● **Task instructions**: In the entries below, copy the lines word for word, starting with the line that contains "Open the fullscreen button with four arrows" and going on through the line that contains "click(x=429, y=325)".

(begin)

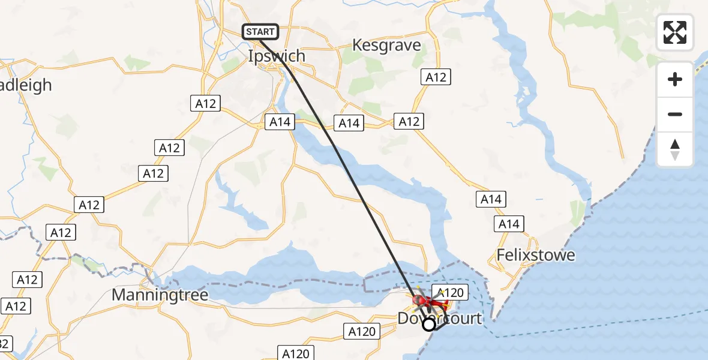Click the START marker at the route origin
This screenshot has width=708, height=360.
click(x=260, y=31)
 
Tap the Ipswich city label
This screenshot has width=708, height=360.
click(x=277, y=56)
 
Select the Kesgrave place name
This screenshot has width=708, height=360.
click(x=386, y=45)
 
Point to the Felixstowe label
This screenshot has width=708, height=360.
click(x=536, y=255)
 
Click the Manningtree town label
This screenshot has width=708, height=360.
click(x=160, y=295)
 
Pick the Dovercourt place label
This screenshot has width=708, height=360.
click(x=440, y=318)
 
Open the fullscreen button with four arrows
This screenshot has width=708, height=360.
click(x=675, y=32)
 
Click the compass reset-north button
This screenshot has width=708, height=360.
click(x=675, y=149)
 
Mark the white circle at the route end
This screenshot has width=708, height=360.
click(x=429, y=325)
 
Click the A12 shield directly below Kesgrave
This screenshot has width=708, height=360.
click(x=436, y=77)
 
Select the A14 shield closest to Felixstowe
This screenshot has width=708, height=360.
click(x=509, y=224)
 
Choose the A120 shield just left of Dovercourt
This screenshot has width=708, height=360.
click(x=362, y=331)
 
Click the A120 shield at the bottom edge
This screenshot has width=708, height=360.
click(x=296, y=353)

(end)
(begin)

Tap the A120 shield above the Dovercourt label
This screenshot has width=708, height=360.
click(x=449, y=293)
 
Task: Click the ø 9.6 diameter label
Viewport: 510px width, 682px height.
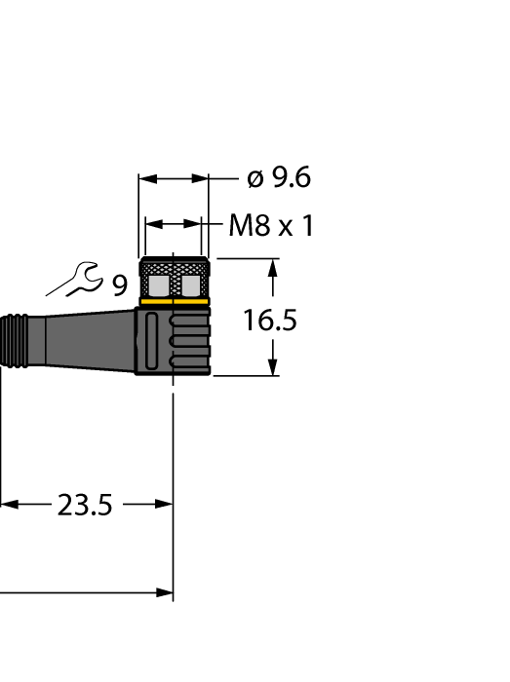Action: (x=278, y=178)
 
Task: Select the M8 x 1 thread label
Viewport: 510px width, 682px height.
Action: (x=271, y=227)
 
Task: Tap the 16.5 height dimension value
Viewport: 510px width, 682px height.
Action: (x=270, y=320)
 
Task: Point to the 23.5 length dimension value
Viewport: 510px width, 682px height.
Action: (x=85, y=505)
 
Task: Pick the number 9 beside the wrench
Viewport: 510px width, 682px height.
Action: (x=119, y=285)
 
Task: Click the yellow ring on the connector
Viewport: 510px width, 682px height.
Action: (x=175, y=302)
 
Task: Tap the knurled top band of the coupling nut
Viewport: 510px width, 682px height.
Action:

(end)
(begin)

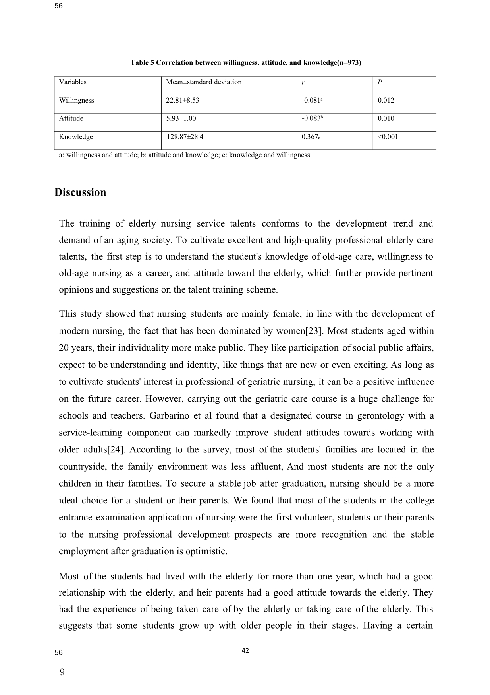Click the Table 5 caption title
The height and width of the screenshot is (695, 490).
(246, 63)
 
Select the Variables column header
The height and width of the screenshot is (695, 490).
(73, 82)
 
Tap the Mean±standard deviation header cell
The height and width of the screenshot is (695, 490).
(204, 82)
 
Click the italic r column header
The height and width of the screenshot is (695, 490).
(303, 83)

(end)

● **Answer to this task**:
Open the fullscreen button with four arrows
This screenshot has width=708, height=360.
click(x=675, y=32)
 
Click the compass reset-north button
This screenshot has width=708, height=360.
click(x=675, y=149)
 
Mark the white circle at the route end
This screenshot has width=708, height=360.
click(x=429, y=325)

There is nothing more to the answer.